[start of ENTRIES SUPPLIED]
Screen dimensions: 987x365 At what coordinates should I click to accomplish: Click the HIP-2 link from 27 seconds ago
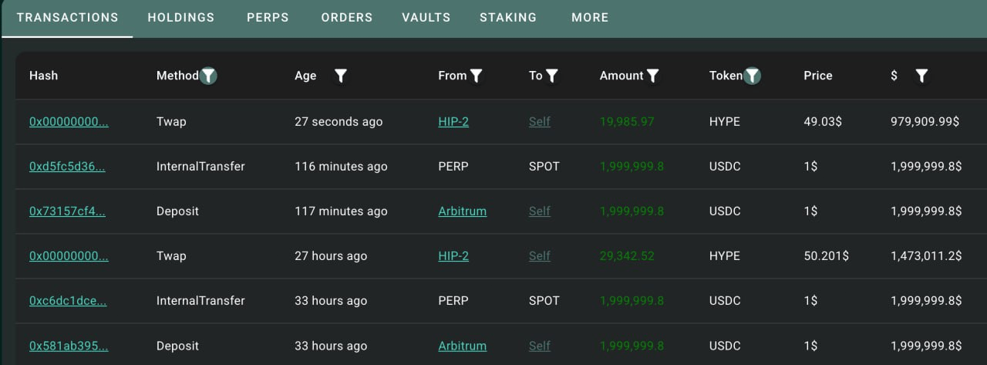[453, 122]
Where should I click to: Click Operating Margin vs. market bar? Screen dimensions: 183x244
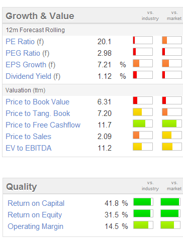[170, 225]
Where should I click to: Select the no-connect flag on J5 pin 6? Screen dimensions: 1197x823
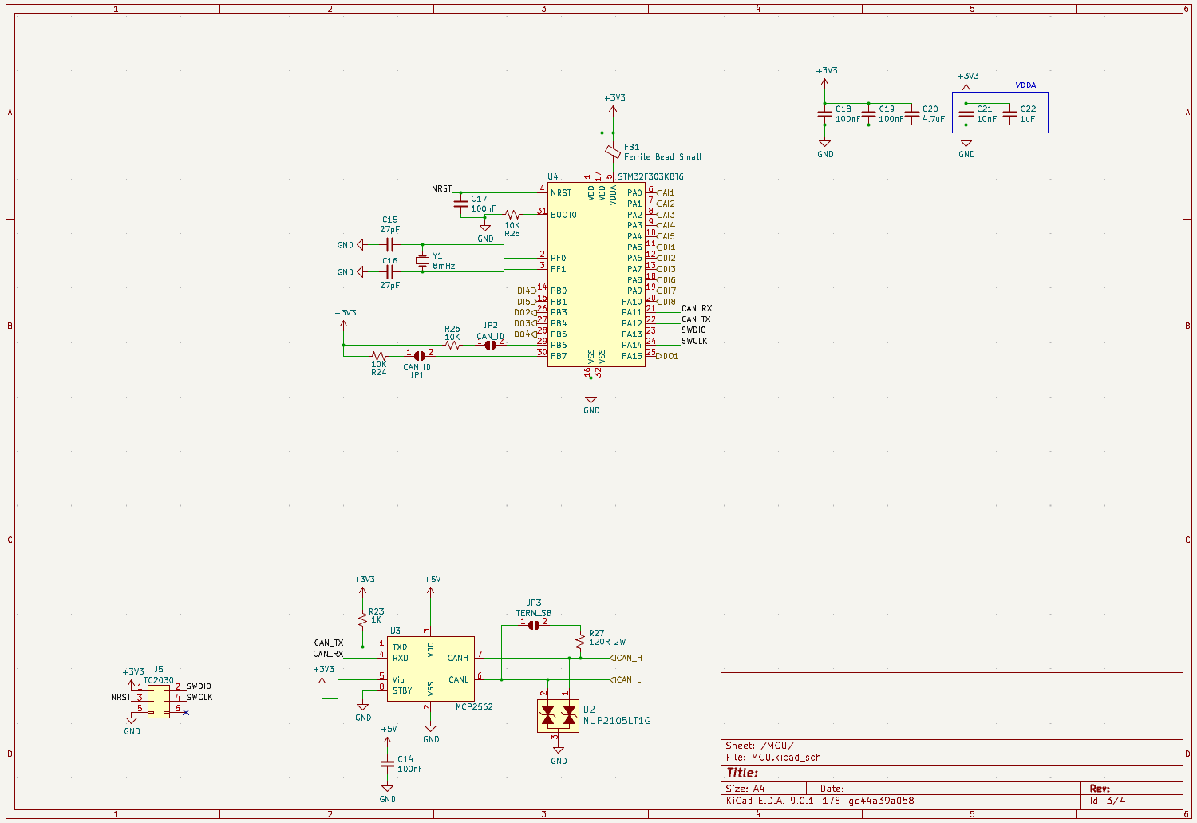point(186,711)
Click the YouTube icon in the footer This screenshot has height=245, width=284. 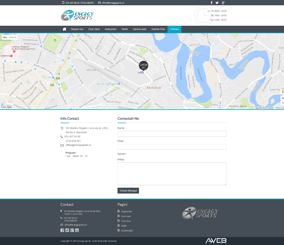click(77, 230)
[end of ENTRIES SUPPLIED]
[start of ENTRIES SUPPLIED]
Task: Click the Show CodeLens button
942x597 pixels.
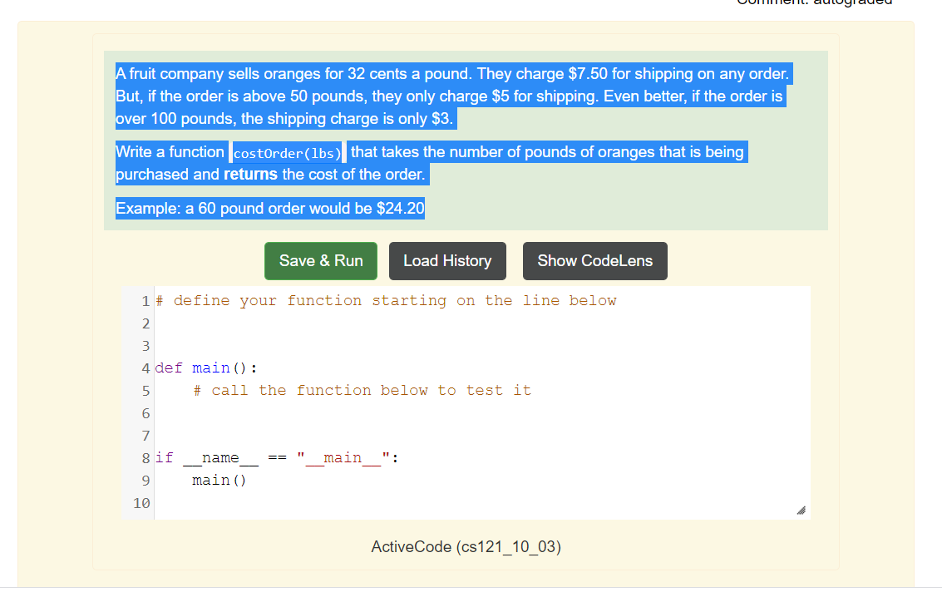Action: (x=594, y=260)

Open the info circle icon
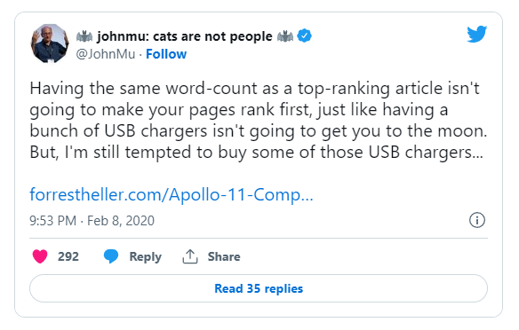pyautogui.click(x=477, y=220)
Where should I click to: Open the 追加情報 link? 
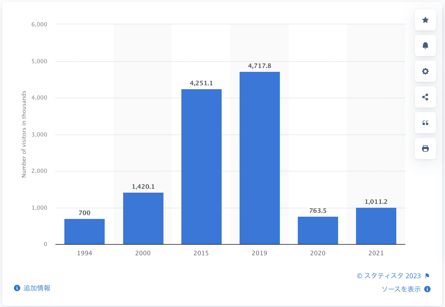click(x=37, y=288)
[end of ENTRIES SUPPLIED]
[start of ENTRIES SUPPLIED]
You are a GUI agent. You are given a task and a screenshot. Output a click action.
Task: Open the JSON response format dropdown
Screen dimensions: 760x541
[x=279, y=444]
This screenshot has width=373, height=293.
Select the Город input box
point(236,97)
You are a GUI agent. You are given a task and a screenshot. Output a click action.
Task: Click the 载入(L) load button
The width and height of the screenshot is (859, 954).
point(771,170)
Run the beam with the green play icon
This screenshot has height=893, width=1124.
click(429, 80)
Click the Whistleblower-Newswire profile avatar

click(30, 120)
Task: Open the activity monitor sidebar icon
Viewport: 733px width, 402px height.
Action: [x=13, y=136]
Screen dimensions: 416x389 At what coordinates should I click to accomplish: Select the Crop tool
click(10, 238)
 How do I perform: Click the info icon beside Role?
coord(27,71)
[end of ENTRIES SUPPLIED]
### TASK INSTRUCTIONS
Extract every line of the entries above that contains the string "what". The match is case-sensitive.

### TASK SOLUTION
Screen dimensions: 987x365 At what coordinates should I click to accomplish: Click the HIP-2 link from 27 seconds ago
Screen dimensions: 416x389 At what coordinates should I click to accomplish: Select the Crop tool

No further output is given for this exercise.